Conservationists are rushing to save Myanmar’s colonial buildings

Yangon has more of them than any other city in South-East Asia

Since Myanmar began to reverse decades of isolationism in 2011, it has embraced modernity with a zeal befitting a country deprived of it for so long. Students tap smartphones, food-delivery jockeys zip down the streets and cash machines are everywhere. But while the people of Yangon, the country’s biggest city and commercial capital, are rushing into the present, much of the urban fabric remains firmly in the past. Most buildings in the city centre were built in the colonial era, when Rangoon, as the city was then known, was the biggest commercial hub of the British empire between Singapore and Calcutta (as it was). Indian merchants, Armenian hoteliers, Filipino barbers and Saudi tobacco-dealers set up shop or took up residence in stately Victorian, Edwardian and Art Deco buildings.

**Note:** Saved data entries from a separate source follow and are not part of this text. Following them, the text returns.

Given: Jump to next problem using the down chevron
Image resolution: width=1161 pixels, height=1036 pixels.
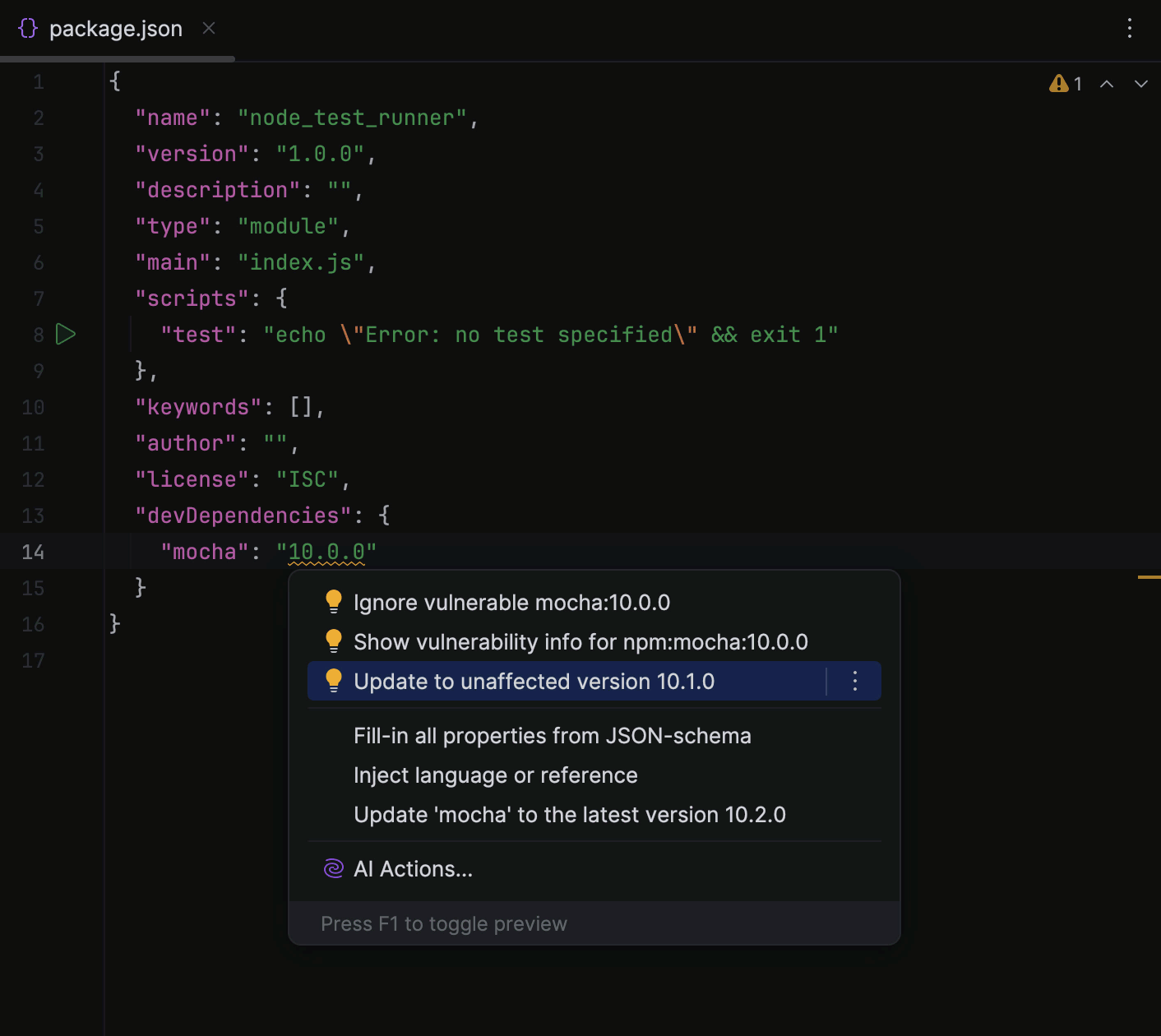Looking at the screenshot, I should coord(1141,83).
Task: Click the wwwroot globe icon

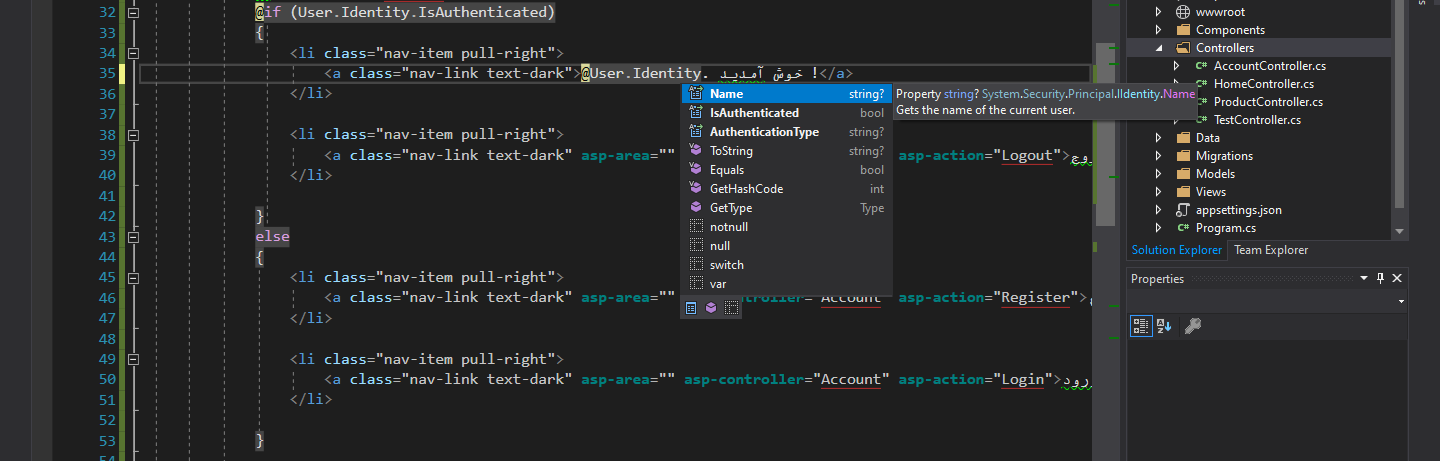Action: click(x=1182, y=12)
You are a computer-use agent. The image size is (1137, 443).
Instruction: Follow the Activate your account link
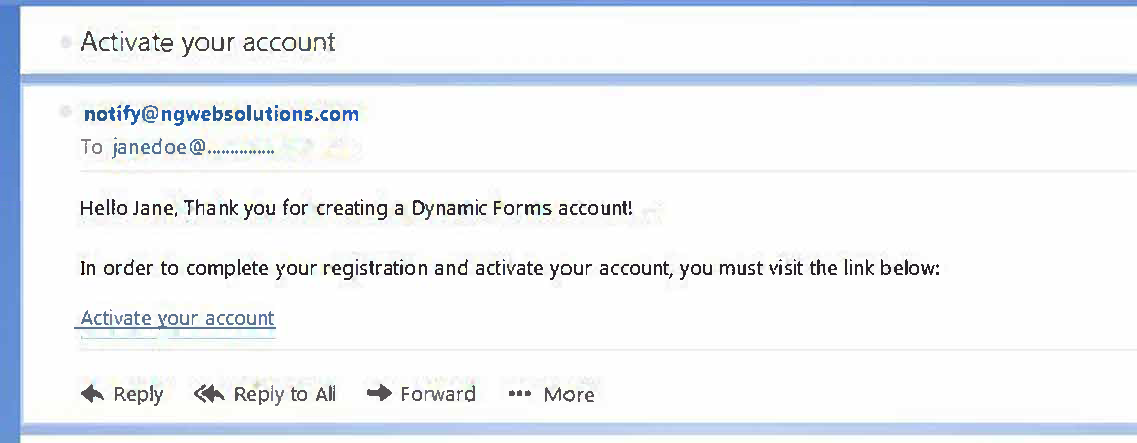(178, 318)
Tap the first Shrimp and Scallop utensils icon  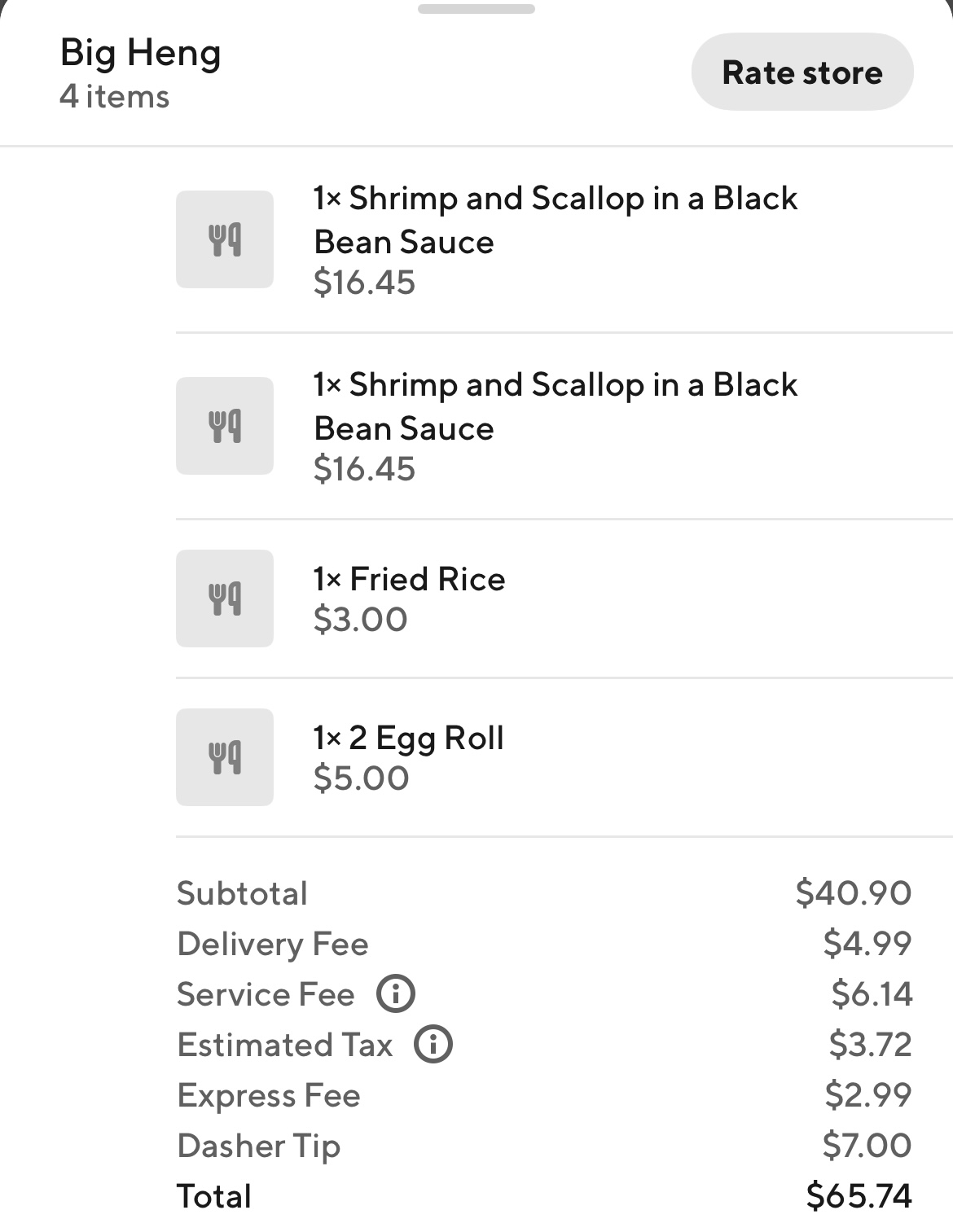pyautogui.click(x=225, y=239)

Myanmar’s subsequent economic stagnation left Yangon with more colonial buildings than any other city in South-East Asia. But the grand edifices were neglected during the long years of military rule, and most are now streaked with mould. Red signs affixed to rotting doors mark many out as unfit for habitation. They are not beyond repair: a stone’s throw from the shimmering Sule Pagoda in the centre of the city stands the Tourist Burma building, a former office and department store spattered with pediments and pilasters. Once derelict, it was renovated by Burmese and British ngos and reopened as a community centre in 2019.